COMMONS MAGAZINE

Live From Wall Street

A dispatch from Zuccotti Park

Willie Osterwell, a punk singer from Brooklyn, reported from the frontlines in Barcelona about the free-form protest camps erupting all over Spain this summer for the Shareable.net. Now with a similar action happening close to home, Osterwell offers a vivid portrait on Shareable what’s happening with the Wall Street occupation. He was arrested Saturday on the Brooklyn Bridge, so look for his next report.

Another general assembly is beginning here in Zuccotti Park, a small park at the corner of Broadway and Liberty in Manhattan’s financial district, two blocks from the World Trade Center site, three blocks from Wall Street. Zucotti, renamed “Liberty Plaza” by its occupiers [which was actually its original name], has been held as a home base by protesters since September 17. This, in itself, is a kind of achievment. In the General Assemblies leading up to the first day of protest that culminated in the occupation, organizers hoped that the occupation would last days, weeks, perhaps even months, but no one could guarantee it would make it six hours. Yet hundreds are here, on day ten, holding another open discussion of tactics, infrastructure and politics. Even a week ago this wasn’t a foregone conclusion.

Inspired by the methods of Arab Spring, and the protest movements in Israel, Greece and Spain, protesters from New York City and the rest of the country (I spoke with one man who had come all the way from Alaska) have built an encampment of sorts—so far tents and structures have been taken down by the police, and so people have slept out in sleeping bags. Police presence and instruction has, thus far, been a major problem: Zuccotti is surrounded by cops without and crawling with them within: blue shirts and lieutenants walk freely through the square, and protesters foolishly follow the rules set out by the police. I’ve watched plainclothes enter the square, pump protesters for information, and then walk straight back out to talk to their superiors. TARU, NYPD’s intelligence unit, has been constantly on the scene, and I can only guess at the number (tens?) of undercovers. NYPD is using OccupyWallStreet as an intelligence gathering bonanza, and if, as I believe, Zuccotti is the beginning of a serious movement here in NYC, we’re giving the cops everything they need to know: who is friends with who and who has sway and organizational ability. That is a serious tactical problem that protesters have yet to address.

Still, numbers are growing everyday, and are buoyed by appearances in the General Assembly of Michael Moore, Cornel West, Susan Sarandon, Lupe Fiasco, and Immortal Technique. Rumors have even been percolating that Radiohead might come to Zuccotti Park on Friday for an impromptu show.

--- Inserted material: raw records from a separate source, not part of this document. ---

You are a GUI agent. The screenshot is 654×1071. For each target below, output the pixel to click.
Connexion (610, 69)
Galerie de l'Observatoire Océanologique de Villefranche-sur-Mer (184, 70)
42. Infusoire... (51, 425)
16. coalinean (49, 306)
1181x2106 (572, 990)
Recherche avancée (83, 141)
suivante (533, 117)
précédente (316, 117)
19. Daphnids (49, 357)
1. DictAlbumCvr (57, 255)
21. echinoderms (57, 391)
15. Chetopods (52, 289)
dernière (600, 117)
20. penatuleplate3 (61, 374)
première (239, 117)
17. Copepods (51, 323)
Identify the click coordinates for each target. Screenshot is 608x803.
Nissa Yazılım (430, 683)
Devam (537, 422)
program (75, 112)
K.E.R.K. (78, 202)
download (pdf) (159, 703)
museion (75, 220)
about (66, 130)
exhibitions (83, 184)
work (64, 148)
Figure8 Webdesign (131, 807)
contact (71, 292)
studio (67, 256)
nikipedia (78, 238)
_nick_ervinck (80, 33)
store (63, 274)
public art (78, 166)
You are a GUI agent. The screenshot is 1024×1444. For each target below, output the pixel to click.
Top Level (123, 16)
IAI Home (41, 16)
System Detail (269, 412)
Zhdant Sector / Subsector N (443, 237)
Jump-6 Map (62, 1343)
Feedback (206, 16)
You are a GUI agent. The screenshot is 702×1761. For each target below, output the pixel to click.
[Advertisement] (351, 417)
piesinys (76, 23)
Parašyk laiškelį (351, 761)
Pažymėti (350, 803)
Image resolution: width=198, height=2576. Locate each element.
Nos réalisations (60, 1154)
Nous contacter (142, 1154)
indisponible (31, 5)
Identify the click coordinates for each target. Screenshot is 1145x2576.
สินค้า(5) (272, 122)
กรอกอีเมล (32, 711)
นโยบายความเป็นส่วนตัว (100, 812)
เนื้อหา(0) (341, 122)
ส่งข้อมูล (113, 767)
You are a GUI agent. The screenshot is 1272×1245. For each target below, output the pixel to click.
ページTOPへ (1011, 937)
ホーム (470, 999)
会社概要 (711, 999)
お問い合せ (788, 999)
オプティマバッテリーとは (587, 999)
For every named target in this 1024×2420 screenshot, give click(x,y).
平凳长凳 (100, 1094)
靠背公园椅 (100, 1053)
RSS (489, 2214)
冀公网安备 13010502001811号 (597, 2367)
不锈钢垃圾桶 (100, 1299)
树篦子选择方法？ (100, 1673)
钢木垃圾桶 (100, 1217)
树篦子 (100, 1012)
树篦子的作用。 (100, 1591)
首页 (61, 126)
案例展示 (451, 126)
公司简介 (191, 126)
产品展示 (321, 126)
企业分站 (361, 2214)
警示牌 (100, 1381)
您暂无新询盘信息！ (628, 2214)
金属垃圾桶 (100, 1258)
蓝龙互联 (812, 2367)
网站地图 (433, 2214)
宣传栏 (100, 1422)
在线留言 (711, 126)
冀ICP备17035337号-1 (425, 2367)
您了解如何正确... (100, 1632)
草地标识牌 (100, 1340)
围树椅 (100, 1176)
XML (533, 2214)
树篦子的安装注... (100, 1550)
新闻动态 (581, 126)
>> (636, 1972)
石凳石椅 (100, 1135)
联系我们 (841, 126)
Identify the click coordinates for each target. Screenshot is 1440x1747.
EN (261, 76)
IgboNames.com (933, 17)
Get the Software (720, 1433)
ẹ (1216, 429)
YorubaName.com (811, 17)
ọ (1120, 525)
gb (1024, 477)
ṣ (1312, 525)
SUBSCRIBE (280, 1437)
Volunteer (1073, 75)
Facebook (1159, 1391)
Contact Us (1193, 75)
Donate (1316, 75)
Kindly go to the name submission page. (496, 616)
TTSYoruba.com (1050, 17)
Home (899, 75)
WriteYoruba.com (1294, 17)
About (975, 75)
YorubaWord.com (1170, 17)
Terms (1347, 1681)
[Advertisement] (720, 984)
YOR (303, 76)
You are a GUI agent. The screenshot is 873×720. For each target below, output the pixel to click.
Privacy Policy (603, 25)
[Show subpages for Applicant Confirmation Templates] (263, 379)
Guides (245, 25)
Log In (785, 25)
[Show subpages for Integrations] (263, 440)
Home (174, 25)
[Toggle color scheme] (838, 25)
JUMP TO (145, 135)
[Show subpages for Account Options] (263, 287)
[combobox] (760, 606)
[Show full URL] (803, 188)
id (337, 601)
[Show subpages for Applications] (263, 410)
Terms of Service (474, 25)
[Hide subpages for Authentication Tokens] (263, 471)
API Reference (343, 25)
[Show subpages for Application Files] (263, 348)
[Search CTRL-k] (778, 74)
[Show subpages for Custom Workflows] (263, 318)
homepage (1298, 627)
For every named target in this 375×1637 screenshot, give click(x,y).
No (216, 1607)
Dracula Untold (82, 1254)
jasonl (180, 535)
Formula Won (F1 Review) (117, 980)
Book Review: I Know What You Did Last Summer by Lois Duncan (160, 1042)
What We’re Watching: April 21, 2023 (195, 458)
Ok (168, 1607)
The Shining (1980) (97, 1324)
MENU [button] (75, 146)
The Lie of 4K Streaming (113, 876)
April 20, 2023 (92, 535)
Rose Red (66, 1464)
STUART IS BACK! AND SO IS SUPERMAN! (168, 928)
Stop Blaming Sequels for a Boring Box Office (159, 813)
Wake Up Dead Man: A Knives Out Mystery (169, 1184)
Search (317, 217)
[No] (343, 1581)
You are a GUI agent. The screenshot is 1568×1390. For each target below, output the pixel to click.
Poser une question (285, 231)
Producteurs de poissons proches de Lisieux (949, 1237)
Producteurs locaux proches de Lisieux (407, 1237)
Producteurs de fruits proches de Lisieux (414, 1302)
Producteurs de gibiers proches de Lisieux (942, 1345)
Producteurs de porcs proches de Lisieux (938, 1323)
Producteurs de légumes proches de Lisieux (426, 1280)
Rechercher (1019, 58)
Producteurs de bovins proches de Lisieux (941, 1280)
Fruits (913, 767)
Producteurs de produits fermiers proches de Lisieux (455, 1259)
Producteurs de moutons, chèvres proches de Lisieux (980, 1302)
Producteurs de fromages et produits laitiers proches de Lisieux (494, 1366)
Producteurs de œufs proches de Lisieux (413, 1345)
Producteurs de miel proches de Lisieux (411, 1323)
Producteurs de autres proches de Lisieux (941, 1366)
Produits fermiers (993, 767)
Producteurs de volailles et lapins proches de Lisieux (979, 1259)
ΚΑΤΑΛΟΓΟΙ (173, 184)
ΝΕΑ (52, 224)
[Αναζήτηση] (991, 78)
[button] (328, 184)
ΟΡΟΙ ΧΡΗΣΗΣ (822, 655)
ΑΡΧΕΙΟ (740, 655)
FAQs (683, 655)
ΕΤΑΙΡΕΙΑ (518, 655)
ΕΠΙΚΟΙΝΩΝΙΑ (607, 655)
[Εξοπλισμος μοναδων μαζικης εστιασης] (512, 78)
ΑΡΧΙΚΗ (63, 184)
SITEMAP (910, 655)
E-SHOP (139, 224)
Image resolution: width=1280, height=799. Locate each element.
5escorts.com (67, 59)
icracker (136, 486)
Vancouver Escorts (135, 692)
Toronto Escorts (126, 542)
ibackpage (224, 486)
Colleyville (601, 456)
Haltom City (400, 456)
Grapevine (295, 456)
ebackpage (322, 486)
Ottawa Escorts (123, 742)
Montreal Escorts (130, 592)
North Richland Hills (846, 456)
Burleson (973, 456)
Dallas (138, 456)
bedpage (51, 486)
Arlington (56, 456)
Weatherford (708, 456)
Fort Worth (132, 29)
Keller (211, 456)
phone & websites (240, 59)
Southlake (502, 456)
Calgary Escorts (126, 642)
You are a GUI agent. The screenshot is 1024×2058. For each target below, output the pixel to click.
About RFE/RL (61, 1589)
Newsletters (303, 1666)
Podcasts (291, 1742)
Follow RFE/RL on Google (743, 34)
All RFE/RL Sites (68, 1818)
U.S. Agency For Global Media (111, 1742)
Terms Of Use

As the General Assembly grows, major meetings with everyone in the square become unweildy and incredibly difficult. There is a need to shift decision making to smaller groups and it would be great to see a focus on neighborhood organization: General Assemblies in the burroughs would be an incredible achievement. As with the movements in Spain and Greece, occupiers have eschewed simple demands or sound-bite messaging. As elsewhere, there is no official representative body which speaks for the protesters, no centralized or formally heirarchichal power structures. The lack of a clear, easily reguritated message tends to enrage both the media and the traditional and professional left, but the demandless occupation is not a reflection of stupidity, political impotence or idealistic naivete, as many within and without the protests have claimed.

When we look around us, we see a world that is burning, a planet being consumed by capital, an economic system which thrives on the production of human suffering, mass imprisonment, violence, economic strife. We see a world that cannot be fixed by the same people who brought us here, with the same methods, ideologies and processes. And we see that we are not going to win the fight tomorrow. But we want to win. We’re going to win. So we do what we can. We take a space, we build our resolve and our numbers.

With every day that we hold the square, we chip away at our fear, at our confusion, at our alienation. We improvise new ways of living, new relations, new forms of solidarity. We create. We meet each other. We share food, sleeping space, music and drink. We fight the cops together. We talk about what a new and better world would look like, and we try, to the best of our abilities, to build it. And, as we discuss our ideas and principles in Liberty Plaza, it becomes clear that, though we may have different focuses, different politics, though different goals brought us all here, we can only achieve them together.

We are preparing ourselves for the fight ahead, because we have been left futureless by a group of people who insist we ask them to solve the problem, so they can refuse us. We don’t make one simple demand because this isn’t for the media to turn into sound bites, for politicians to aggrandize or argue against, for bankers to gamble on and academics to study. We’re not asking the people in power for permission, we’re teaching ourselves how to take what we need and make a better world without them.